理事長挨拶

 近年、デュアルエナジーCT、フォトンカウンティングCTやマルチポジションCTといった新しいCT技術や、人工知能を活用した画像解析および撮影技術が急速に進展しています。また、X線も動態撮影や位相コントラスト撮影え新しい技術が登場してきています。これらの技術を臨床現場へ導入することで、診断の質、精度、効率がどのように向上するのか、大きな関心が寄せられています。
 しかし、国内にはX線やCTの撮影技術を検討する放射線技師が主な対象の学会は存在するものの、臨床活用に特化した包括的な学術団体はこれまで存在しませんでした。

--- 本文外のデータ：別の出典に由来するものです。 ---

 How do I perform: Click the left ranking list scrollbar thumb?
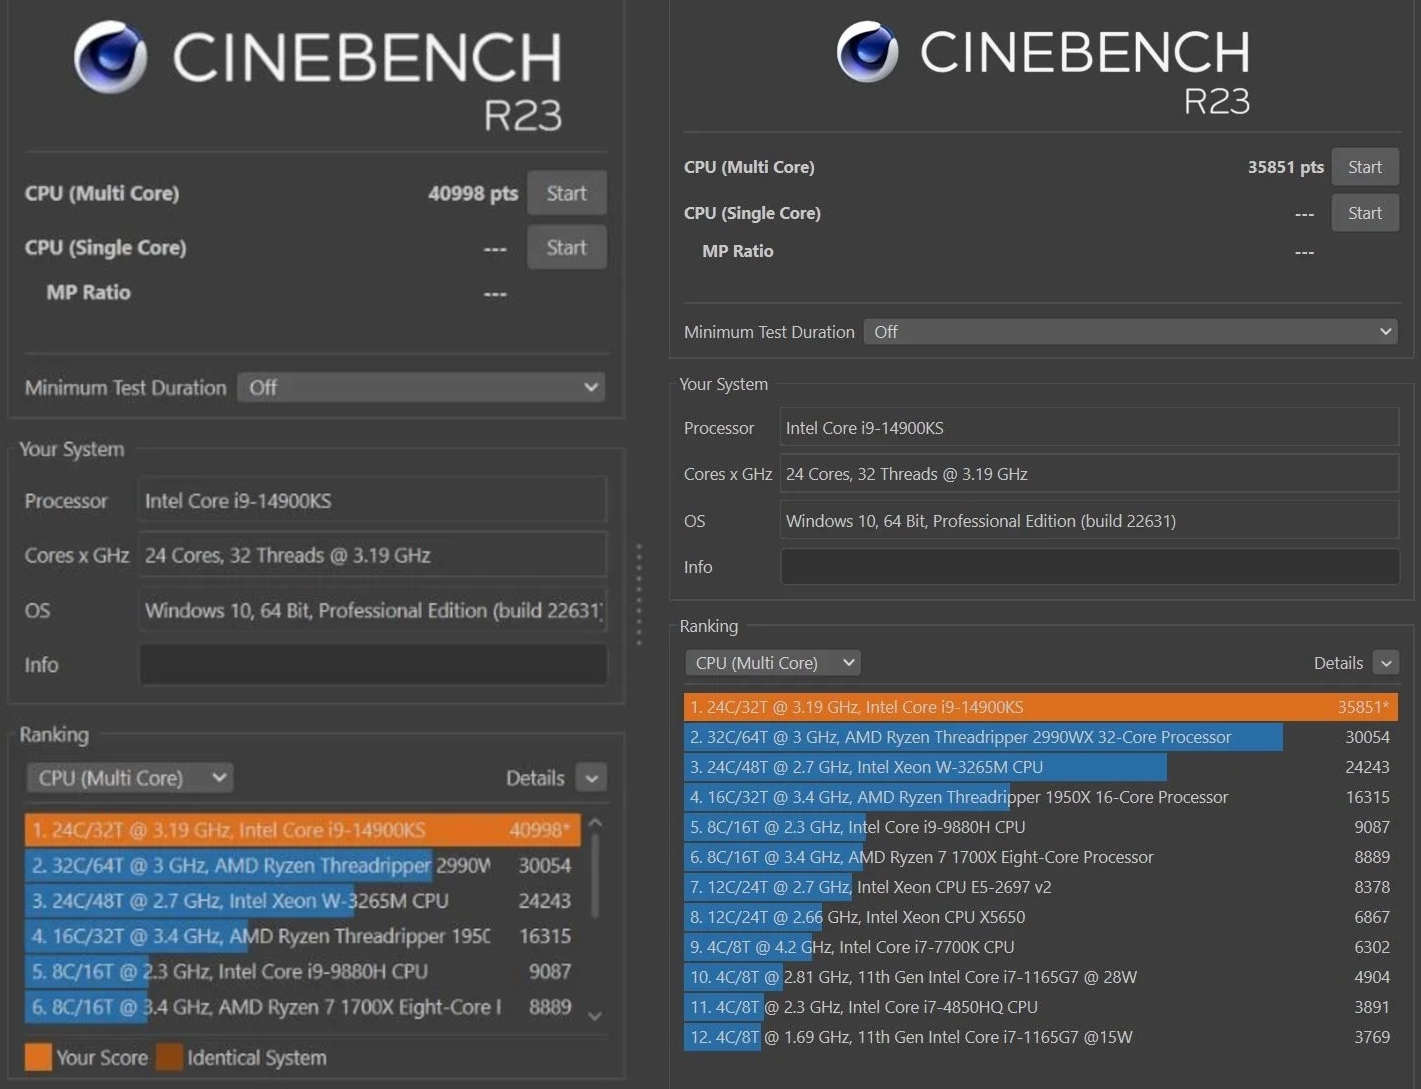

 こうした背景を踏まえ、このたび Society for Advanced Medical Imaging(SAMI)の分科会として、CTの臨床的有用性の検証や総説執筆などのプロジェクトを通じて分野の発展に寄与してきた「最先端CT研究会」と、50年以上にわたりCT・超音波・MRI・核医学を含む断層映像の教育と研究を担ってきた「断層映像研究会」を母体とし、「一般社団法人日本X線CT医学会」(英語名称:Japanese Society of X-ray Computed Tomography in Medcine(JSCTM)を設立することになりました。
 本学会は、X線・CT技術の基礎研究から臨床応用に至るまで、幅広い領域を対象とします。教育・研究・臨床を融合させた新たな学術基盤を構築し、国内外の専門家との交流と協働を促進することで、X線・CT技術がもたらす医学的価値を最大限に引き出すことを目指します。そして、X線・CT技術のさらなる発展と、将来的な技術革新に貢献できることを願っております。